(Records excerpted from a collection)
== == ==

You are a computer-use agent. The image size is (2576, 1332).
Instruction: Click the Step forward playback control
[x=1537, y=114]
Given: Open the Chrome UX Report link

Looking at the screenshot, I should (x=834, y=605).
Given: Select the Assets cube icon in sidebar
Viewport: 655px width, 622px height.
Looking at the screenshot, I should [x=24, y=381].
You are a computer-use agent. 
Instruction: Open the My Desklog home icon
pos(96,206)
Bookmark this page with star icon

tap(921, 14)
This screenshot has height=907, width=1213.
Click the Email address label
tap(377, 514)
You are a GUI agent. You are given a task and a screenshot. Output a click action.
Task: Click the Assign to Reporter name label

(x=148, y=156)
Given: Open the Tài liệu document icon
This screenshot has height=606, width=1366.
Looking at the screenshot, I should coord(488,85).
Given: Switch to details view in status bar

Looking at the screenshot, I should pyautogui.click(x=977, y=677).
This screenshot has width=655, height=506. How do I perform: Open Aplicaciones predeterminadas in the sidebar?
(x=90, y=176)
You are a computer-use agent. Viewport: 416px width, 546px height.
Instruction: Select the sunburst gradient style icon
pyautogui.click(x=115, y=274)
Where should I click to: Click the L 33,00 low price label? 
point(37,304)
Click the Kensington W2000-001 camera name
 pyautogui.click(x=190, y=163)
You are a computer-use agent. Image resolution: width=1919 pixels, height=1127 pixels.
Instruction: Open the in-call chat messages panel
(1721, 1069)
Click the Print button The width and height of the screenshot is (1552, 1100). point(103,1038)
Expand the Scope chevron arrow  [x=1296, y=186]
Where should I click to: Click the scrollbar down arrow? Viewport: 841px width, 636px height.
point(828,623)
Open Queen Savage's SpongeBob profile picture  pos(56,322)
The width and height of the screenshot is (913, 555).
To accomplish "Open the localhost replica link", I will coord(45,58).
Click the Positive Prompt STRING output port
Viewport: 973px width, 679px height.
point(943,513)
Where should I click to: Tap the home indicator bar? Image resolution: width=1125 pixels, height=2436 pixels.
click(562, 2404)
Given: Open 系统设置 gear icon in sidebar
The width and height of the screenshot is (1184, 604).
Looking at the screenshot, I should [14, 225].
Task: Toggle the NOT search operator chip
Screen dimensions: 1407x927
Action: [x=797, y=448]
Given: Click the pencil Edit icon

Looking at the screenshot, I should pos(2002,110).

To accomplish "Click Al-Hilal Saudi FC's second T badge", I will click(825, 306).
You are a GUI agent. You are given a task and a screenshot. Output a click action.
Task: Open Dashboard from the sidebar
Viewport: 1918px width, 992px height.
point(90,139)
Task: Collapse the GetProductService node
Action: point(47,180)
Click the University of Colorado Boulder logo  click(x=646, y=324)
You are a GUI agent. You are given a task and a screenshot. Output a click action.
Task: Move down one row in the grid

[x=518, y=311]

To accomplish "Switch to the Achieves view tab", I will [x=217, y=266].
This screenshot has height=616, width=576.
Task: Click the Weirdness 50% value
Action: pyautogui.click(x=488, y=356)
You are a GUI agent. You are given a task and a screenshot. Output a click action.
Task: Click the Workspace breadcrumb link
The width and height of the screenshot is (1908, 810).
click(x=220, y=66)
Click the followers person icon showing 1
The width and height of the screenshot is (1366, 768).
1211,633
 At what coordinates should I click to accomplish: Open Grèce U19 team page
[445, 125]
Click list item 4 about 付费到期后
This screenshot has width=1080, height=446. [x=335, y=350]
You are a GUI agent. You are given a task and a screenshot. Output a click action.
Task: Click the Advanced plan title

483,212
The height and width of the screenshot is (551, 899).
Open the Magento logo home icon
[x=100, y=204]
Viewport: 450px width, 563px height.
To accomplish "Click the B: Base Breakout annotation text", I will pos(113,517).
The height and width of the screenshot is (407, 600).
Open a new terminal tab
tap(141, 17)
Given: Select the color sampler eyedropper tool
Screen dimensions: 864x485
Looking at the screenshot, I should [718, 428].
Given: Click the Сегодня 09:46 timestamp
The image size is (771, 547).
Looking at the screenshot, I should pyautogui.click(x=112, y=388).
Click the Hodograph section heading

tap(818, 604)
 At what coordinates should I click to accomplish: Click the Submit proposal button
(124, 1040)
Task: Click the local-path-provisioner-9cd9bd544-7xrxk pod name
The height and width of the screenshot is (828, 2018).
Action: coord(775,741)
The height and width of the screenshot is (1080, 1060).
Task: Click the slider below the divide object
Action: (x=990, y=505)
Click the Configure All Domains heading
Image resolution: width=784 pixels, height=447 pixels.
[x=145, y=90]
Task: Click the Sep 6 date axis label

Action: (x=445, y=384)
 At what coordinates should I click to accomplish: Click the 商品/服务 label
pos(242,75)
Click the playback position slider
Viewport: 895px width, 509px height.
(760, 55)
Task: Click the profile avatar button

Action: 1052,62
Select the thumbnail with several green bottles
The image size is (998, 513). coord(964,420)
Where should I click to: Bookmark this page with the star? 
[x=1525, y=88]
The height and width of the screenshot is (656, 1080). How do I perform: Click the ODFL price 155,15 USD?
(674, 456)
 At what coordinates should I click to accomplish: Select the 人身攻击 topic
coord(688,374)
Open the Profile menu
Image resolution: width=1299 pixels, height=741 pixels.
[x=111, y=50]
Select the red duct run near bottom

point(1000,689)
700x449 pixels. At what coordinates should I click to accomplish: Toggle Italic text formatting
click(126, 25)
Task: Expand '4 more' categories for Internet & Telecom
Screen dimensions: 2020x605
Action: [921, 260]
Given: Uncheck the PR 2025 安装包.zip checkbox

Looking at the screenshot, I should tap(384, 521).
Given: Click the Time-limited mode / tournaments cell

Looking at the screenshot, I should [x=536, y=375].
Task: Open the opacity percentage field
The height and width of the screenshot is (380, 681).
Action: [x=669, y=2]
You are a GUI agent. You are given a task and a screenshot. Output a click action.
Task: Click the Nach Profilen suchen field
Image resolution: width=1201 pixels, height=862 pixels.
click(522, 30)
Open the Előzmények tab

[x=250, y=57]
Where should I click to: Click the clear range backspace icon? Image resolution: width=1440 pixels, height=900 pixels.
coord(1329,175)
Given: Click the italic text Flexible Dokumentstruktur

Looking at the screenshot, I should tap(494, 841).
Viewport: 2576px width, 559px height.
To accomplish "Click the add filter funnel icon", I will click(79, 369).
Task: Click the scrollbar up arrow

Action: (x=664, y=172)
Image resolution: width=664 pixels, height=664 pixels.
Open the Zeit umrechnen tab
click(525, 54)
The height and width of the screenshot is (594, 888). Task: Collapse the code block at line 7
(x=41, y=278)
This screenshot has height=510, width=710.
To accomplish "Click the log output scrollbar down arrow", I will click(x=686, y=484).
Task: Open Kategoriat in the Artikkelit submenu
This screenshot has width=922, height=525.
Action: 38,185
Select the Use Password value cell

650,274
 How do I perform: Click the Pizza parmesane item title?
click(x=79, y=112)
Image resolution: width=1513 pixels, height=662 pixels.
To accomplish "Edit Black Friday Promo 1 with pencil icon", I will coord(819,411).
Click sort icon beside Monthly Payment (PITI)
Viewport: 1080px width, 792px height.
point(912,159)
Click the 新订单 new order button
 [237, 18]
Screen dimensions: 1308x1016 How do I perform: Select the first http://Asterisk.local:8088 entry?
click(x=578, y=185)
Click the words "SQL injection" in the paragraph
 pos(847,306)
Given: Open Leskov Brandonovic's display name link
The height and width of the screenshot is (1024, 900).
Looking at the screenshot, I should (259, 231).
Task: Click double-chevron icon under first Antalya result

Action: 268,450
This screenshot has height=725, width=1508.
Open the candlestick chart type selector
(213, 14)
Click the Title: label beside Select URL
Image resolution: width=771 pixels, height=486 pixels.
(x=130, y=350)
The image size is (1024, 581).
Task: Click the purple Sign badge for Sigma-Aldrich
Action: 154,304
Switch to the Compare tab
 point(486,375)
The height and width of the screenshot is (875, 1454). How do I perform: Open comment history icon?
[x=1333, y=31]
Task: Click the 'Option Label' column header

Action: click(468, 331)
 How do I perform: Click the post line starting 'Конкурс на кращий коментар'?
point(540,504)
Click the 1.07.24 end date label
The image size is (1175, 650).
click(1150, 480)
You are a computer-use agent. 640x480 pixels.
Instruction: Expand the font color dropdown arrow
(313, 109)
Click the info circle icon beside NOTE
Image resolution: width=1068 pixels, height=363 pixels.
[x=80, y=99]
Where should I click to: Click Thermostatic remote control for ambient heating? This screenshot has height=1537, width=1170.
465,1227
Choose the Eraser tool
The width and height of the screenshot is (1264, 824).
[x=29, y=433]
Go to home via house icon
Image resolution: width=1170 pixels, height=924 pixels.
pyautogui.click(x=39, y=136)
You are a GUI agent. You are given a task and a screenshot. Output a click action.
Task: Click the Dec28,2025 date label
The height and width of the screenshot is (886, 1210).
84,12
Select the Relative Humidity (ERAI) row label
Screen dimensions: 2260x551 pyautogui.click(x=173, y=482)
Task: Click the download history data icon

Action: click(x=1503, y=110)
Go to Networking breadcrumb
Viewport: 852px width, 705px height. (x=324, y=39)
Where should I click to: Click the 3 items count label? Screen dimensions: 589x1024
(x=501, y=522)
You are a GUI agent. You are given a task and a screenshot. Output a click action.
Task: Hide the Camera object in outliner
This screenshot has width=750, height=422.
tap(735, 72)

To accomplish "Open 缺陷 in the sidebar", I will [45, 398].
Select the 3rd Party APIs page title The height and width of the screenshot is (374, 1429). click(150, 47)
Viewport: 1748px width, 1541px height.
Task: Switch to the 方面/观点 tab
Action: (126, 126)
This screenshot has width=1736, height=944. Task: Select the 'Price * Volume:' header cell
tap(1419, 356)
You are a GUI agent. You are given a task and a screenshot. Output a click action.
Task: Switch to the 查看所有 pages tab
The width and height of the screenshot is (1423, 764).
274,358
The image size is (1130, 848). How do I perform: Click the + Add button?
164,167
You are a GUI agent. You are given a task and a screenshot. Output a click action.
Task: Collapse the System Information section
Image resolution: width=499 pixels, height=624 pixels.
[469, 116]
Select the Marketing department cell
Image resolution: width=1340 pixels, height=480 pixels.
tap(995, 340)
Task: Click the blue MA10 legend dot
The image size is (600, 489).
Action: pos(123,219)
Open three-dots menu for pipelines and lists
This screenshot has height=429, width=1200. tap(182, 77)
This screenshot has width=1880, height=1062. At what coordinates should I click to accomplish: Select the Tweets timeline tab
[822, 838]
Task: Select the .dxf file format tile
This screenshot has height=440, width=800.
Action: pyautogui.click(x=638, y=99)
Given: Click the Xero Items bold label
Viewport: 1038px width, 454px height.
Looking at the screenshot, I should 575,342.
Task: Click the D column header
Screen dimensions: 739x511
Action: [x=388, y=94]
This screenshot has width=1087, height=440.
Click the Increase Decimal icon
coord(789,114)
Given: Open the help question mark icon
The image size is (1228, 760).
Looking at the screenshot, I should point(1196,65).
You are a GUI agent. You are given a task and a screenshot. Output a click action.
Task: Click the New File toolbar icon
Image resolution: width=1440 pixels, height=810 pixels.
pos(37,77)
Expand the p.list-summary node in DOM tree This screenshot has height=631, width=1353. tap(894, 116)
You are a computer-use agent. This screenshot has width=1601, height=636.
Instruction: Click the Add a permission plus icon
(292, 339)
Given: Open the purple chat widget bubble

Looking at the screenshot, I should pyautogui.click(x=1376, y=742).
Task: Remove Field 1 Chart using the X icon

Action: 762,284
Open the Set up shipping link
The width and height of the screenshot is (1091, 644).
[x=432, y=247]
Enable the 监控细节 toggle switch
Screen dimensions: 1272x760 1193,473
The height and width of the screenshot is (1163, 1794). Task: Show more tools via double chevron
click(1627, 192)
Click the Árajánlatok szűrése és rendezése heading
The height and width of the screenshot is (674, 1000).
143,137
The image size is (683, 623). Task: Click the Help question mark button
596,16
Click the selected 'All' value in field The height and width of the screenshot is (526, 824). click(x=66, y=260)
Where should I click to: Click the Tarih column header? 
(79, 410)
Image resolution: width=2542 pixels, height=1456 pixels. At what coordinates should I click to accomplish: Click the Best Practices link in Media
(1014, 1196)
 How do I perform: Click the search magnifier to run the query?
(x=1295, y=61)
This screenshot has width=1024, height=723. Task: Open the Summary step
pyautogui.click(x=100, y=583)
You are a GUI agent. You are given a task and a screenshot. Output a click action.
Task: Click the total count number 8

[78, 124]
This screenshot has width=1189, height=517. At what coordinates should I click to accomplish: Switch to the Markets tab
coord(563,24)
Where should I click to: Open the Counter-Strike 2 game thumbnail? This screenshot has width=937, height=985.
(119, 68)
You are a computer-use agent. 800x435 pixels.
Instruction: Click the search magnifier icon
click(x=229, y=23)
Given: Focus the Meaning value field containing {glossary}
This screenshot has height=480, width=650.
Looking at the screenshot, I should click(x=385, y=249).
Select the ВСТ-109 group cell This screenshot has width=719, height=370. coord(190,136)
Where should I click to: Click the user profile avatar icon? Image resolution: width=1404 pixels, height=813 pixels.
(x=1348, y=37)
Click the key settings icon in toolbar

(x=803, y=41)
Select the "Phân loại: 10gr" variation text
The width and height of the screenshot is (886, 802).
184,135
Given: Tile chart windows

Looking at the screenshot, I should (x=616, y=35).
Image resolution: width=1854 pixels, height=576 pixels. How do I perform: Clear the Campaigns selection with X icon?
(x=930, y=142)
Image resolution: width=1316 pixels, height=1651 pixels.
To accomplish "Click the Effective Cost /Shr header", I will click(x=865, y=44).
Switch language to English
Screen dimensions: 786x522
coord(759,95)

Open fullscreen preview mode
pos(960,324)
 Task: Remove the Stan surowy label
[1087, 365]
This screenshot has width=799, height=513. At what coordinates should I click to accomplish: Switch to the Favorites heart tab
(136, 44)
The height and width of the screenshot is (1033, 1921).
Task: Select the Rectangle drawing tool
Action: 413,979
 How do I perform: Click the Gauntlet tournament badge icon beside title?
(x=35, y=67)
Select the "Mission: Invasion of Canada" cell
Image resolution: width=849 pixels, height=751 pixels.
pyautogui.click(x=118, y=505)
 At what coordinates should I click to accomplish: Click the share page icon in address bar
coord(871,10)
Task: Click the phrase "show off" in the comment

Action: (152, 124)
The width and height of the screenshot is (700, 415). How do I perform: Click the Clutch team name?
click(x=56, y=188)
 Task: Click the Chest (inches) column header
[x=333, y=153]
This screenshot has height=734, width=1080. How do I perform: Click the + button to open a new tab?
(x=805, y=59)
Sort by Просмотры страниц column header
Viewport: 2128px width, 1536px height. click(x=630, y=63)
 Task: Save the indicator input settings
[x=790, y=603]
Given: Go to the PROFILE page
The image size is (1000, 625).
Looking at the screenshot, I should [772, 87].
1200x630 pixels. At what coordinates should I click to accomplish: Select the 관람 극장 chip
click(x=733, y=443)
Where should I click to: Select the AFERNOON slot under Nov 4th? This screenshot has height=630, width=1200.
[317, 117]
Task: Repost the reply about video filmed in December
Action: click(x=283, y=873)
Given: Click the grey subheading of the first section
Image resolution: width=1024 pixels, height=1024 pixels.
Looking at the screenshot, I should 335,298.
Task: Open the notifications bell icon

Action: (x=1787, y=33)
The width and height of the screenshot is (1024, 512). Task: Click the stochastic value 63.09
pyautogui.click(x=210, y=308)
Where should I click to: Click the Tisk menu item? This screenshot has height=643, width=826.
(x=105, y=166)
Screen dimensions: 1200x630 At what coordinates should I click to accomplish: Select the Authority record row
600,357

== == ==

Looking at the records above, return exactly the lines from the line with "Task: Move down one row in the grid" to the line with "Task: Click the Workspace breadcrumb link", both ends included.

• Output:
Task: Move down one row in the grid

[x=518, y=311]

To accomplish "Switch to the Achieves view tab", I will [x=217, y=266].
This screenshot has height=616, width=576.
Task: Click the Weirdness 50% value
Action: pyautogui.click(x=488, y=356)
You are a GUI agent. You are given a task and a screenshot. Output a click action.
Task: Click the Workspace breadcrumb link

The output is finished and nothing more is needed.